İfadesine başvurulan O.Ş, aracı eniştesi H.K'nin kullandığını söyledi. H.K. de aracı kendisinin kullandığı yönünde ifade verirken, araçta bulunan O.Ş'nin annesi ile halası da aracı enişte H.K'nin kullandığını söyledi. Kazada yaralanan kişi ise görgü tanıklarının yönlendirmesiyle aracı O.Ş'nin kullandığını belirtti.
O.Ş. hakkında "taksirle yaralama" suçundan dava açılırken, enişte H.K. hakkında bu suçtan takipsizlik kararı verilerek, "suç üstlenme" suçundan dava açıldı.
Yargılama sonucu O.Ş, adli para cezasına çarptırıldı ve bu karar daha sonra kesinleşti. Enişte H.K, hakkında ise O.Ş'nin yargılaması sürerken takipsizlik kararına yapılan itirazın kaldırılması üzerine aynı olay nedeniyle "taksirle yaralama" suçundan dava açıldı.
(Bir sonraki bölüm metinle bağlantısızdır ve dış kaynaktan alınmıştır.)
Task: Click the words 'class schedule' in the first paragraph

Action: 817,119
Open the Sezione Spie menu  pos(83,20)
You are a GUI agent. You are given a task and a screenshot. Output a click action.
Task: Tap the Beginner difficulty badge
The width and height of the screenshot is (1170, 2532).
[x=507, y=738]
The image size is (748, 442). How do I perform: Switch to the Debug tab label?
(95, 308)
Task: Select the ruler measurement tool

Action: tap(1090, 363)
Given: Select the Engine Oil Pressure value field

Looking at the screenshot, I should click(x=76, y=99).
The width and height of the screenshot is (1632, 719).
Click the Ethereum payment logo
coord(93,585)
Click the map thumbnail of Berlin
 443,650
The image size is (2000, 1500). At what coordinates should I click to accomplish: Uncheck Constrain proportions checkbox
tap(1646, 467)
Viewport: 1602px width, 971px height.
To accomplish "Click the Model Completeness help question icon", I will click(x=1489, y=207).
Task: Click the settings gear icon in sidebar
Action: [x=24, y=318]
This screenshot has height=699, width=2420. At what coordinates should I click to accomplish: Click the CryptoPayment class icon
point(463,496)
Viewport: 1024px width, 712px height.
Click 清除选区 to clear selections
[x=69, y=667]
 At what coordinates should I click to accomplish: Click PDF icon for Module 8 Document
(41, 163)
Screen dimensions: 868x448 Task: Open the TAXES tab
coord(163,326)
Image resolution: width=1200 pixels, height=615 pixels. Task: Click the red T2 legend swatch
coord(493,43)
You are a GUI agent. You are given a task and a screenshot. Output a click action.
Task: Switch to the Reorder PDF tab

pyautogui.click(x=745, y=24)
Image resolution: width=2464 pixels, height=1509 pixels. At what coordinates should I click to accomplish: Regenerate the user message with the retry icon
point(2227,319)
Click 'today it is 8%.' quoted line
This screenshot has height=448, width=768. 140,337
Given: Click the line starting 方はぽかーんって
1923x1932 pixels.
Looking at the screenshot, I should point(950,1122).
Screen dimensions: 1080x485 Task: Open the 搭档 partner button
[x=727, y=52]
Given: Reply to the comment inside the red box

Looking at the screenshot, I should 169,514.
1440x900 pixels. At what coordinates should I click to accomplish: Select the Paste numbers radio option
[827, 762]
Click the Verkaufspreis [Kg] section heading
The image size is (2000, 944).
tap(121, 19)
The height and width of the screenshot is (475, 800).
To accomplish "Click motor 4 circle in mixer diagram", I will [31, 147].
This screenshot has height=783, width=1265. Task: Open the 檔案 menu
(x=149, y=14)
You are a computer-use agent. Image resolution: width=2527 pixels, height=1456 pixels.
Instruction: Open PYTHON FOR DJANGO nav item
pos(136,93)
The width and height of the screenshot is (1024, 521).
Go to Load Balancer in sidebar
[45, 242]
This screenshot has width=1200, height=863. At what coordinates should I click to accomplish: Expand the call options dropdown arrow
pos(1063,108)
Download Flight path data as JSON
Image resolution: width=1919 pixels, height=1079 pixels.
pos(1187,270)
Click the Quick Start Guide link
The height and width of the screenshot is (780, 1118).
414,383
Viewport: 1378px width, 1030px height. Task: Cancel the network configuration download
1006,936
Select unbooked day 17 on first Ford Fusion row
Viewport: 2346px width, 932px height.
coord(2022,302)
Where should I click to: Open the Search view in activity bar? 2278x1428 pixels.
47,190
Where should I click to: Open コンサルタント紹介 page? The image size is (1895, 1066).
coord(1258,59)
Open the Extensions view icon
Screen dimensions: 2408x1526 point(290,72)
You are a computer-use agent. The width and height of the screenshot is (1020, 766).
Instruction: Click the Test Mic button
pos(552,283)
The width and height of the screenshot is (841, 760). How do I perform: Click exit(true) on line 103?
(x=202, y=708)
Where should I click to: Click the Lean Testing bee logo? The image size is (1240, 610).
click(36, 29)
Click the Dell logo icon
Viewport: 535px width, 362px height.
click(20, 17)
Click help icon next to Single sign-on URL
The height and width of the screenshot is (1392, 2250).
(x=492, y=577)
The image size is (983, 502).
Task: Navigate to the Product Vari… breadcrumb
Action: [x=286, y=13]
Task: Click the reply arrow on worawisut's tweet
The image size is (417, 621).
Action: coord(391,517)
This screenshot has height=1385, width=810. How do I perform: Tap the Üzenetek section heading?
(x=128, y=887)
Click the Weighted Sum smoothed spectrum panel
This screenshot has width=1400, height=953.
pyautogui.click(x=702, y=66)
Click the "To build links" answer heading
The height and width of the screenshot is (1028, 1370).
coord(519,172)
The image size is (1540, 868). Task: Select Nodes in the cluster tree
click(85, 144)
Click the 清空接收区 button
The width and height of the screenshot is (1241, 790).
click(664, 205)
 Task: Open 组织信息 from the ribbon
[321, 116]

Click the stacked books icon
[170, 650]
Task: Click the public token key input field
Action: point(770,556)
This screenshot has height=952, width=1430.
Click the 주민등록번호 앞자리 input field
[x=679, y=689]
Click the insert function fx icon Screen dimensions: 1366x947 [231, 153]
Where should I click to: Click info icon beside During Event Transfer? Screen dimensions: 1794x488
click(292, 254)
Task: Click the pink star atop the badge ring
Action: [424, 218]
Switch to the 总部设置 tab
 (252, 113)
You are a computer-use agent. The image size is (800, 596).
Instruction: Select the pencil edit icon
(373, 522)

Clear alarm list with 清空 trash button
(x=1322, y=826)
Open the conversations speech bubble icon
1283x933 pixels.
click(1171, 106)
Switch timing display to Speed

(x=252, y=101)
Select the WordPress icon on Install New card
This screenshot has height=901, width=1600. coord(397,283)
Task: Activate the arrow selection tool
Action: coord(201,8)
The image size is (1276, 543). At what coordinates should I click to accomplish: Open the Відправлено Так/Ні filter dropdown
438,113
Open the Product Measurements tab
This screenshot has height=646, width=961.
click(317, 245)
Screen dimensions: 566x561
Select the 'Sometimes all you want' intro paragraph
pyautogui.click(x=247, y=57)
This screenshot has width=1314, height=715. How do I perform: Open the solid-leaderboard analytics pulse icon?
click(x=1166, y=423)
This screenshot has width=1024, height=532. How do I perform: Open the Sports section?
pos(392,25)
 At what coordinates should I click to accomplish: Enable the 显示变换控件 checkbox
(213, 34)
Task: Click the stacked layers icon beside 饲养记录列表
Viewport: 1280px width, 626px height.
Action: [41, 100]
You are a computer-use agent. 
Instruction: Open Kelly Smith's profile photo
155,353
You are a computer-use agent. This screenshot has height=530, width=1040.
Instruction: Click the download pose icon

O.Ş, kendisi ve eniştesi H.K. hakkında aynı olay ve eylem nedeniyle aynı suçlamadan dava açıldığını, mahkemece gerekli araştırma yapılmadan mahkumiyetine karar verildiğini ileri sürerek, hak ihlali iddiasıyla AYM'ye bireysel başvuruda bulundu.
Yüksek Mahkeme, Anayasa'nın 36. maddesinde güvence altına alınan adil yargılanma hakkı kapsamında gerekçeli karar hakkının ihlal edildiğine, ihlal sonucunun ortadan kaldırılması adına yeniden yargılama yapılması için karar örneğinin yerel mahkemeye gönderilmesine hükmetti.
AYM'nin kararında, başvurucunun olayın başından itibaren aracı kendisinin kullanmadığını, aracı eniştesinin kullandığını savunduğu, araçtaki diğer kişiler annesi ile halasının da bu yönde ifade verdiği belirtildi.
Enişte H.K. hakkındaki takipsizlik kararının kaldırılması sonrasında "taksirle yaralama" suçundan yargılanmasına başlandığı anımsatılan kararda, başvurucu O.Ş'nin, eniştesi H.K. hakkında yapılan yargılama dosyasındaki delillerin incelenmesini talep ettiği ancak bunun dikkate alınmadığı bildirildi.
Başvurucunun, suç işlemediğine dair iddiasını destekleyebilecek mahiyette iddia ve talepler sunduğu, mahkemenin bunları değerlendirmediğine işaret edilen kararda, "Yargılama süreci bir bütün olarak değerlendirildiğinde başvurucunun gerekçeli karar hakkının ihlal edildiği sonucuna varılmıştır. Açıklanan gerekçelerle başvurucunun Anayasa'nın 36. maddesinde güvence altına alınan adil yargılanma hakkı kapsamındaki gerekçeli karar hakkının ihlal edildiğine karar verilmesi gerekir." ifadeleri yer aldı.